Let me say upfront, that this is a very effective documentary. It does bring out a lot of facts that many are unaware of, especially those who have gotten their news on this event in the form of sound-bites. It does a great service and is to be commended in that regard.

In terms of Ken Lay and Jeffrey Skilling, if I could lessen their pain and suffering for what they both did with their power and leadership, by waving my hand in a dark room .... I wouldn't bother to wave it. They got off easily in comparison to what they did. No arguments here. My emotions run high too when I consider the human suffering they inflicted by their abuse of their power and influence.

The pain and suffering inflicted by their irresponsibility, greed and ego-maniacal behavior is too great to even begin to calculate. Jobs were lost, families destroyed, retirements ruined, suicides prompted, divorces in the wake of financial ruin, and this is just the tip of the iceberg.

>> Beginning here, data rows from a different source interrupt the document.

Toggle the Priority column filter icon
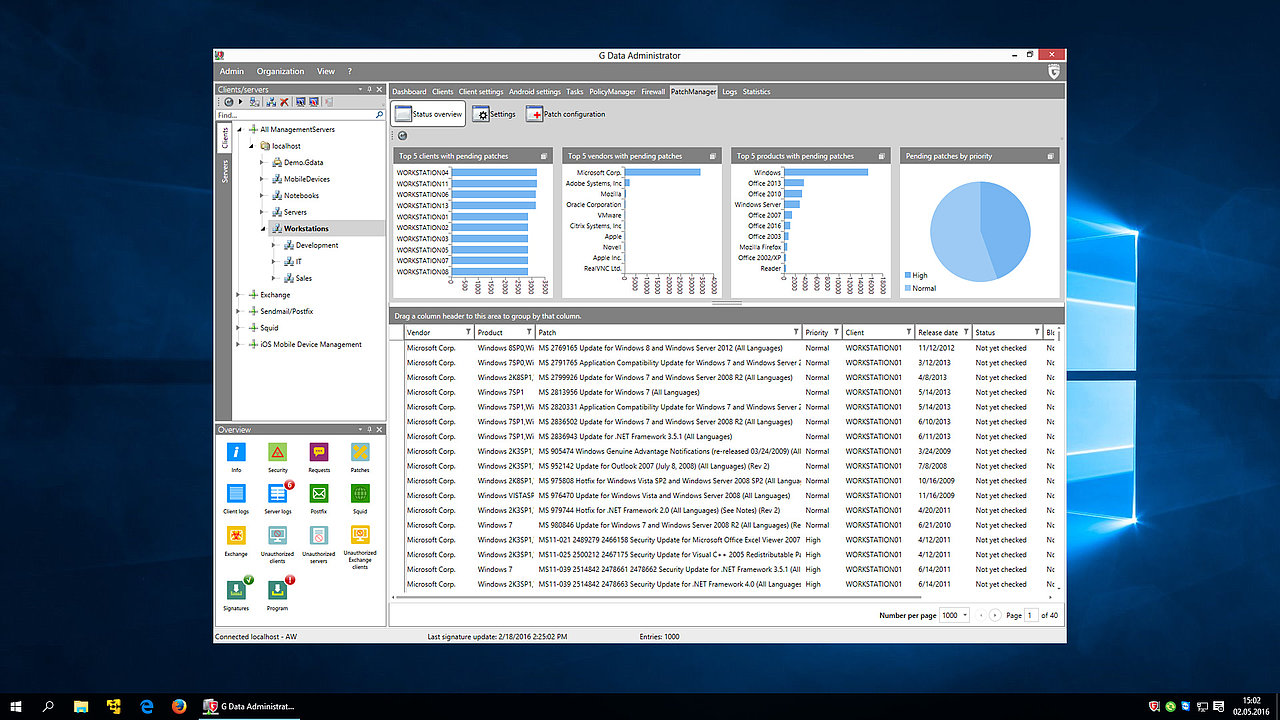The width and height of the screenshot is (1280, 720). 835,332
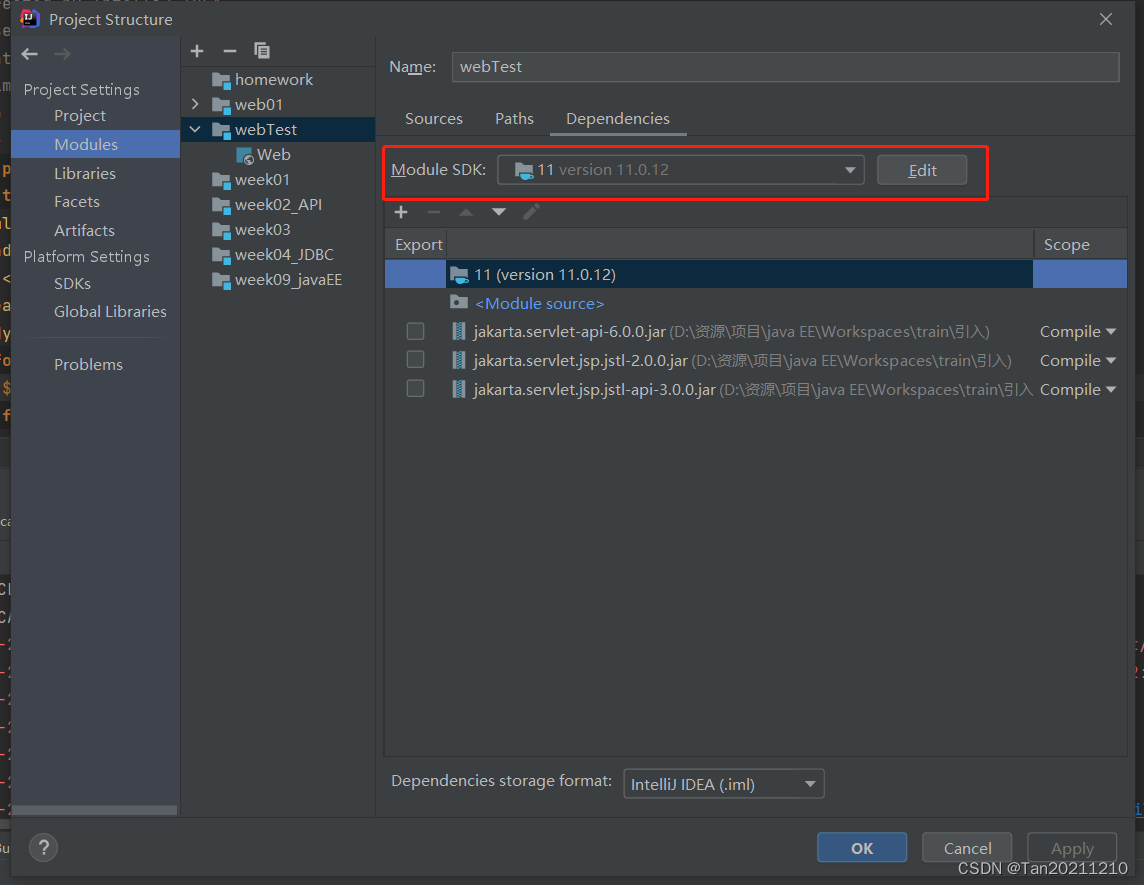Click the edit dependency pencil icon
The height and width of the screenshot is (885, 1144).
(x=531, y=212)

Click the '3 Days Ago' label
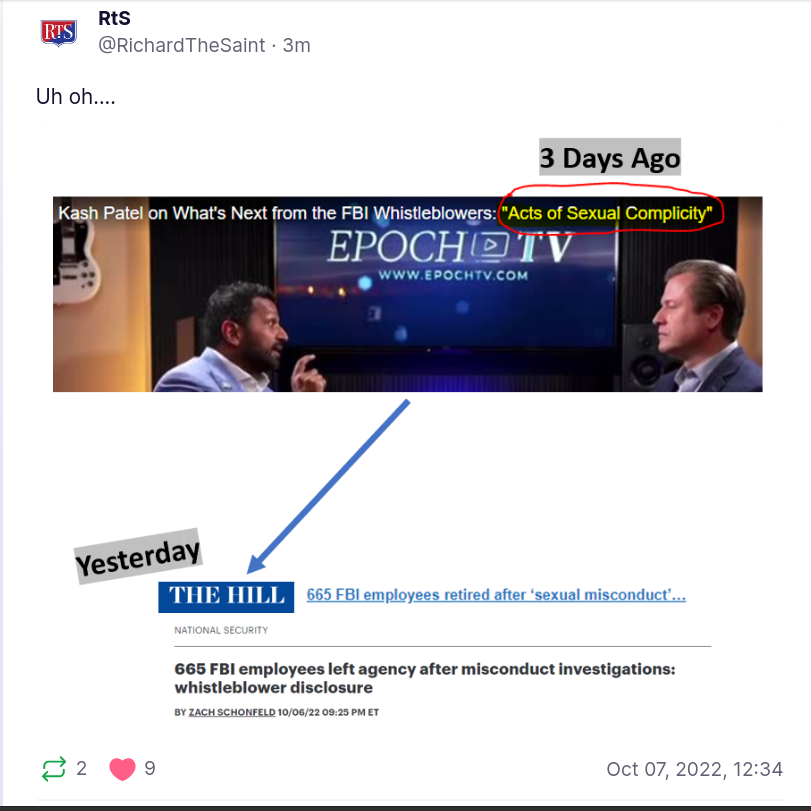coord(610,157)
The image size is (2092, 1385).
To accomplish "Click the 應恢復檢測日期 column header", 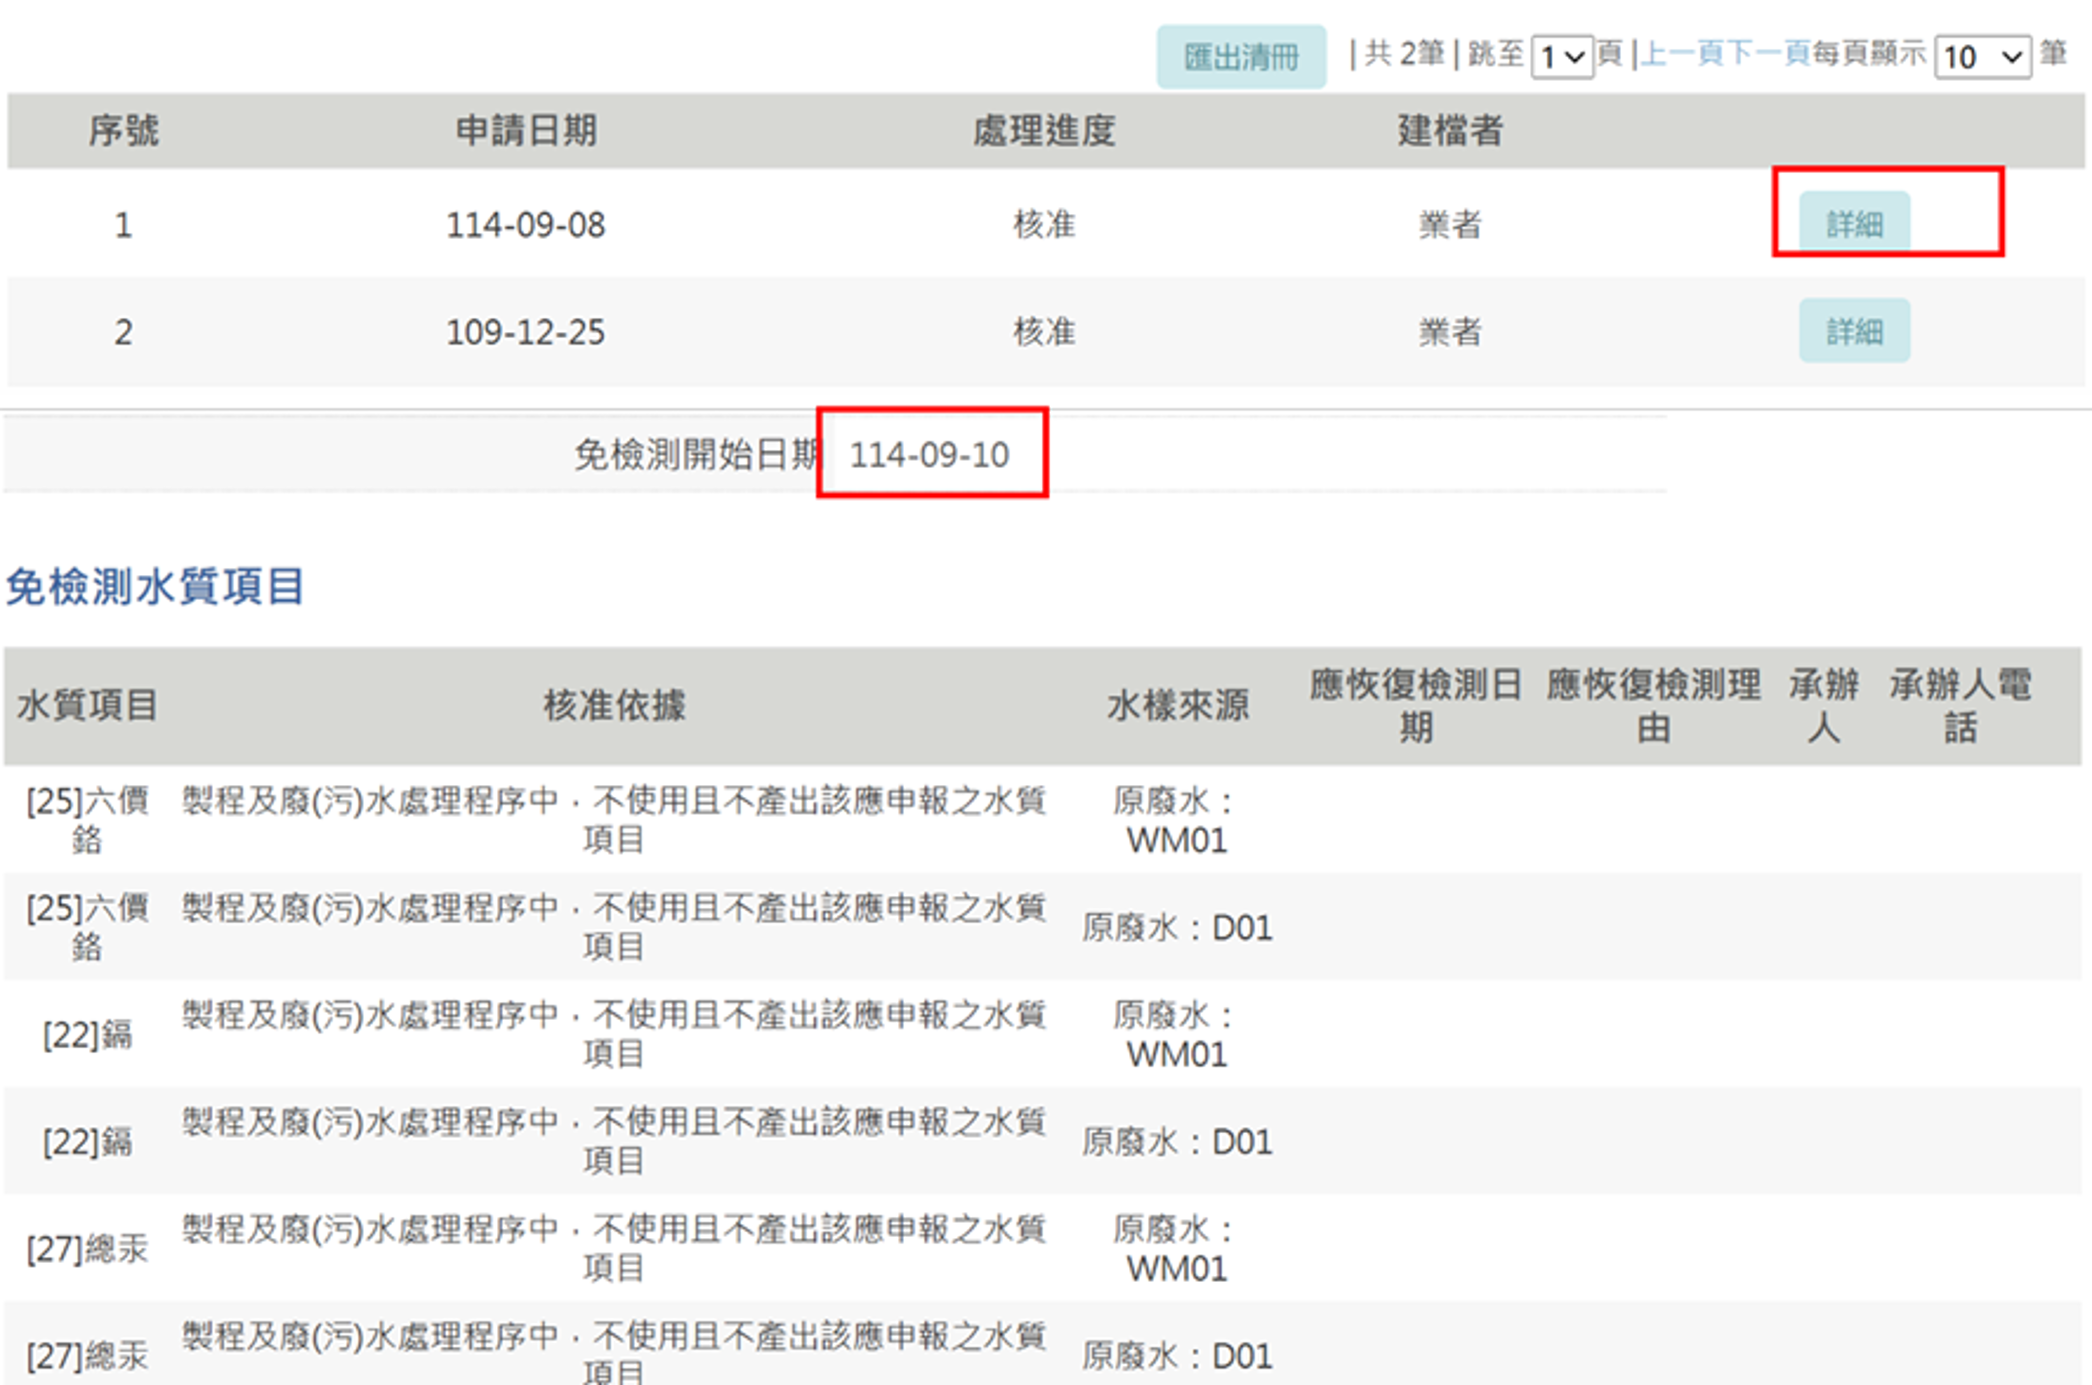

So, if all this is true, what could I have to say about this film that could argue for the techniques used in comparison with that?

Just this;

Emotions are a legitimate response to the magnitude of this event. When emotions replace critical thinking and follow an agenda however, a disservice is done to those watching as well as those whose suffering is dehumanized and diminished by their suffering being used as a tool for political or ideological purposes.

I think this movie missed some salient elements that would have resulted in a more even-handed dealing with the issues.

What emotional issues am I referring to?

How about the use of camera techniques to morph an Enron executive into a red skinned effigy of Satan? How about the focus on George W. Bush as governor of Texas, a constitutionally weak governorship, while ignoring the current president and appointer of SEC governance at the time? How about mentioning contributions to the GOP, which is true, while ignoring similar contributions to the Democrats?

I viewed this film in the context of a Master's Degree class asking the question of whether leadership really matters, and what this film has to say in regard to that question.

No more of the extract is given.